The disengagement example says everything about the level of our elected officials and the rules of the game in Israel's political system. Every other issue on the current public agenda is dwarfed by the importance of this decision and the magnitude of its implications on the future of the country. In light of the fact that the prime minister is serious about evacuating settlements, then there can be no doubt that whoever supports the disengagement must enable the government to survive in order to carry out the move, while those who oppose it must do everything they can - within the confines of the law - in order to bring down the government. This is not a time for the typical low-end politicking, deal-making and shticks.
But the ultra-orthodox MKs are ready to sell their souls on the disengagement issue in return for roughly a third of a billion additional shekels for their institutions. Pay them off, buy their vote. Don't pay, they vote against. On what dark night did these self-proclaimed keepers of our faith become separated from the conscience and morals upon which Judaism is based?
Cabinet ministers Netanyahu, Shalom, Livnat, Naveh, Hangebi, Katz and company, among the leaders (?) of the ruling party certainly understand the enormity of the hour and the importance of the decision for the future of the nation. That is why they oppose, support, oppose, support with unequivocal resolve the position that ensures - their political future, and nothing else. These are, after all, the only true ideals that are deeply embedded in them.

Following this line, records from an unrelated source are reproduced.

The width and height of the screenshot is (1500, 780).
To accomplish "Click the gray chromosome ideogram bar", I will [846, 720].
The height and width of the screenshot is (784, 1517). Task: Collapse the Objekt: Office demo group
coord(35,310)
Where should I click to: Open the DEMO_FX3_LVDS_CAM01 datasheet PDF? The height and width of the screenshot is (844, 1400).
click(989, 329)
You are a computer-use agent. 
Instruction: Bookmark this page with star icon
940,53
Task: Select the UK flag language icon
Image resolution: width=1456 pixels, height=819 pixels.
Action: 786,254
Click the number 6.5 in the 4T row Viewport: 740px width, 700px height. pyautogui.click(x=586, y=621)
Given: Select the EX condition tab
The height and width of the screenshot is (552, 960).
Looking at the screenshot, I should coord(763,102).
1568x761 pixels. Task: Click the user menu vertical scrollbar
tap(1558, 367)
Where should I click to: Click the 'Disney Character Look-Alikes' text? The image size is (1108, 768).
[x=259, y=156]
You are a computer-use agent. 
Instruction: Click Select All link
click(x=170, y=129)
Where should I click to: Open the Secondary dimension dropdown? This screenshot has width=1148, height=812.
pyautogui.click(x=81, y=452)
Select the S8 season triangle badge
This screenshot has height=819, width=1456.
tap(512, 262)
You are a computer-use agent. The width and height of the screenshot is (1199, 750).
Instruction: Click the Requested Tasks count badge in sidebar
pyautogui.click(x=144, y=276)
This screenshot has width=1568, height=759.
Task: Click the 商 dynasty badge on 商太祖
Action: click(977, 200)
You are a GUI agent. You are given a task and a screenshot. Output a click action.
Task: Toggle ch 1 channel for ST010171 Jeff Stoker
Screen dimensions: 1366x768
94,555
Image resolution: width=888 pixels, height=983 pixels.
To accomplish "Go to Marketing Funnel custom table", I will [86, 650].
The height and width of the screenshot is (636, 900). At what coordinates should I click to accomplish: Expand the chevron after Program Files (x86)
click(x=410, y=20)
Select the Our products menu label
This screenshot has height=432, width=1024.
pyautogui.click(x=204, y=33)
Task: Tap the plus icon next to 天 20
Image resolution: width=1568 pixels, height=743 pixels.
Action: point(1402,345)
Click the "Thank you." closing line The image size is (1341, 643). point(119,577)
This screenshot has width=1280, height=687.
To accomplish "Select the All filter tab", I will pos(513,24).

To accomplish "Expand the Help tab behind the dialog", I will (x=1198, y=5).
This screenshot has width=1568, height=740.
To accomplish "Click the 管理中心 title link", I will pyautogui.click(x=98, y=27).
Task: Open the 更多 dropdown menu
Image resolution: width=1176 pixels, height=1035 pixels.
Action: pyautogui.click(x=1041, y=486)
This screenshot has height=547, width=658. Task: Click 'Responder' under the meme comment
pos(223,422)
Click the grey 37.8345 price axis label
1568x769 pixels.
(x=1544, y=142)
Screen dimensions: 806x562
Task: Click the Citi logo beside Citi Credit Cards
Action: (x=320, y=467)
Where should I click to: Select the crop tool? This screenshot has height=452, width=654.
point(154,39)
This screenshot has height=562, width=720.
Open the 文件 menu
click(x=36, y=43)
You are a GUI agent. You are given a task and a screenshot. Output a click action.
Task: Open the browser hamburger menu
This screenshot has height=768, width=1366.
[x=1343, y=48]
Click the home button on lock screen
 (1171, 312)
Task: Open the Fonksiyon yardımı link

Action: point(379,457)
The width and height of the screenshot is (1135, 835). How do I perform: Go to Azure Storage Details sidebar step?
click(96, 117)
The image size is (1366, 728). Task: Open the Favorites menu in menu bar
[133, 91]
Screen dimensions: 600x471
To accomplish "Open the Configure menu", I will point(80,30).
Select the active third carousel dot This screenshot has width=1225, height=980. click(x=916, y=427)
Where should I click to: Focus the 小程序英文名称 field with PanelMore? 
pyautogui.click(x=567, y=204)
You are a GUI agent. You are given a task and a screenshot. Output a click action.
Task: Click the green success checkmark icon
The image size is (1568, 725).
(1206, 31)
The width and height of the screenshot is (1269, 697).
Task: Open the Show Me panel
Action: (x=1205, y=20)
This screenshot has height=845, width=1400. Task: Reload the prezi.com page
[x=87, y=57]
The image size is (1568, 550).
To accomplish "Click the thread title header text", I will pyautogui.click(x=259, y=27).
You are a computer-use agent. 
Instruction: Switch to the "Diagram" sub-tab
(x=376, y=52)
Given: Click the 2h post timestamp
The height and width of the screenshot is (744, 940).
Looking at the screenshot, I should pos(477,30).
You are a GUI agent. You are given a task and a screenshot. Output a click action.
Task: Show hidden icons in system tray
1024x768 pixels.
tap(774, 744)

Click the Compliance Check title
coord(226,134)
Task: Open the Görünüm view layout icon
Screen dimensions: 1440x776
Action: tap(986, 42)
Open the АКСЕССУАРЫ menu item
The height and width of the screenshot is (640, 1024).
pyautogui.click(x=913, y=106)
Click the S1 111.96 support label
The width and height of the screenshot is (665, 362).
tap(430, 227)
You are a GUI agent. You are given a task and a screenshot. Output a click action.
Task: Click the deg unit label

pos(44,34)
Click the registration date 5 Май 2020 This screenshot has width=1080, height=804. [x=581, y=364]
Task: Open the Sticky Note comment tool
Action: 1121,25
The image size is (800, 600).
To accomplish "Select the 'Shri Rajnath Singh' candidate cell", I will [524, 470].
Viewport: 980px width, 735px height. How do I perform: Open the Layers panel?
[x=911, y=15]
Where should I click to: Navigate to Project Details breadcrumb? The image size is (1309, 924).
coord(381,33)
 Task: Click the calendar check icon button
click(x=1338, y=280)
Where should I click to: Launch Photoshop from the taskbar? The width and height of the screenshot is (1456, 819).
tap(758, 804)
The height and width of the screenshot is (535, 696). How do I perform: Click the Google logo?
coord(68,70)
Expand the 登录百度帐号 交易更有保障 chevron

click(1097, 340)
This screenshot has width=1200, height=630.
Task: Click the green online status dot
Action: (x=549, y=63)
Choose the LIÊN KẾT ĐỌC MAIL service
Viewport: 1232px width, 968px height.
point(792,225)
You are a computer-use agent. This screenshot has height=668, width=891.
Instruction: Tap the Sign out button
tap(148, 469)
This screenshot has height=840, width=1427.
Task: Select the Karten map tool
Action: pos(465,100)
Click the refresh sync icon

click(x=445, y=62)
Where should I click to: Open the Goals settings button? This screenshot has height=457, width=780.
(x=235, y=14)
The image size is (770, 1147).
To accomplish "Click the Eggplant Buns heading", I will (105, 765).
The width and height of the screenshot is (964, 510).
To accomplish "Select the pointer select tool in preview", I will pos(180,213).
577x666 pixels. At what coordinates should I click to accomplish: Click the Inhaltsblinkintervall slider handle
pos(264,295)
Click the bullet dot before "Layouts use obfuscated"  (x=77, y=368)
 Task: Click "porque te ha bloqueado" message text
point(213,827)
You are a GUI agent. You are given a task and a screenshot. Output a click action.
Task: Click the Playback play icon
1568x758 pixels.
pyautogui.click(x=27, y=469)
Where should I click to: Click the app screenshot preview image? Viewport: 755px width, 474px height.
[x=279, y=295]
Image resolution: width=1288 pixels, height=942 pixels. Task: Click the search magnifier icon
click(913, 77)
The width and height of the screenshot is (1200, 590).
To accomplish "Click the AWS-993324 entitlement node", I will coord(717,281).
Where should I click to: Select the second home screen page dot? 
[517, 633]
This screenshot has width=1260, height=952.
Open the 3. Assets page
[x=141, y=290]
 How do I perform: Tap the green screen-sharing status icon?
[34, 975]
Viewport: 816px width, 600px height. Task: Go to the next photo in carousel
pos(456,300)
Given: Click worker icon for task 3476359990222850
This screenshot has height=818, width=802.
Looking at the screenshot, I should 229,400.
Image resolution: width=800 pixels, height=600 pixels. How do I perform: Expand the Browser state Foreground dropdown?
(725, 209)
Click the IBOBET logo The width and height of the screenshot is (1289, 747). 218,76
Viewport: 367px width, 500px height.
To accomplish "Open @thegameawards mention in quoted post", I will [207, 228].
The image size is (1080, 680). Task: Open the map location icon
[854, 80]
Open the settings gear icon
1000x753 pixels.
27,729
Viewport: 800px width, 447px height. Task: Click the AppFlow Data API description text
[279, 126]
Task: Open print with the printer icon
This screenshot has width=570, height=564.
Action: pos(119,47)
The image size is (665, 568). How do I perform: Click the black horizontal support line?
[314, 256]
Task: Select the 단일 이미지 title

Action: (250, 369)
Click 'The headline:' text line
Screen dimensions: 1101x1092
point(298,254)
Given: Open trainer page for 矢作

Tommy Lapid and the Shinui party are also imbued with clear principles. For them, petty implications of disengagement or non-disengagement don't hold a candle against the sacred prevention of ultra-orthodox blackmail. They know exactly which issues warrant pulling out the ultimatum cannon.
And the Labor party? Arik Sharon co-opted a sizeable chunk of their platform - a fact that doesn't prevent them from introducing no-confidence motions in the Knesset in order to chuck him out of office. After all, their platform was annexed without any compensation in the form of cabinet seats with accompanying Volvos. No compensation, no support. There are important things in life, and then there are the truly important issues.
Individuals possessing superior personal ability, public integrity and a calibrated internal compass are in very short supply among our non-extremist elected officials. The existing political system makes it extremely difficult for such people to penetrate and it severely limits the ability of those already inside to lead the country toward clear and safe horizons.
It is a system in which the prime minister must appoint his primary political foes to the most important cabinet positions in order to survive - with all of the inherent implications that this has on his subsequent ability to govern. It is a system with built-in instability that serves as an incentive for internal and external blackmail and threats. It is a system that puts the elected officials at the mercy of their parties' central committees rather than making them accountable to the public that voted them into office. It is a system that is corrupting the very foundation of Israel's government and its society.
The disengagement debate does not only symbolize the extent of polarity within the nation. It foreshadows in an unmistakable manner the kind of destiny that we face if do not completely overhaul Israel's system of government and the manner in which our representatives are chosen.